No, I am not referring to Einstein's theory of relativity (though I can draw some parallel if I really think about it). Something I was reading in an algorithms/data structures book recently hit a profound note in my thinking, though we all have learnt and overlooked it at times. The topic was on analysis of algorithms using Big(O) notation, and the words that hit home were “relative rates of growth”. We all have learnt this before and understand the simple matter of comparing algorithms based on their growth rates. But when we think of comparing the relative rates of some functions, we are not talking about comparing the functions themselves anymore. For instance, say that f(n) = N^N and g(n) = 1000N. It does not make sense to say that f(n) < g(n), which will be true for all N less than or equal to 1000, but false for all N greater than 1000. Therefore, it is the growth rate of f(n) that is compared relative to the growth rate of g(n). In this context, it makes sense to say O(f(n)) > O(g(n)).

This made me jump track and think of Agile estimating. We estimate a base story and then estimate the remaining stories in the backlog relative to the base story value. There is no specific unit defined, but we call them story points.
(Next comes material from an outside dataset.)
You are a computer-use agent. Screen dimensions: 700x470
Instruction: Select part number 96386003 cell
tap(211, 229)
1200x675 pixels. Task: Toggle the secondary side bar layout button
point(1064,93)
There is no specific time unit associated with the relative growth rate of an algorithm, or the relative complexity of a user story, but we use them in order to make some pretty important decisions in our work. We compare one algorithms complexity relative to another, and estimate task complexity relative to a another ‘known sized’ task. This makes me wonder, what else do we knowingly or unknowingly measure in relative terms in our day to day work?
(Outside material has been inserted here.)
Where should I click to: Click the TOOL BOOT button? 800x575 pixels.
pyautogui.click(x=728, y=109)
There is little doubt that measuring something in relative terms produces more accurate results than say, labeling a specific time unit or complexity unit to a mathematical function or user story. It helps us measure and calculate things to large degree of accuracy, and has quite a number of similarities with relativity in physics in my opinion. One such similarity is the concept of a frame of reference: in algorithm analysis, a frame of reference could be the computer platform that the algorithm is run on, in agile estimation the definition is a bit fuzzier but could be the team size for example. You could come up with certain relative values in one frame of reference, and a completely different set of values in another, whether its relative story points, growth rates, or velocity (in physics). It’s interesting to see where this kind of thinking can lead us, and even more profoundly interesting would be to see the hint of a large as-of-yet undiscovered unified software theory of relativity, lurking under the bits and bytes out there waiting to be stumbled upon and discovered.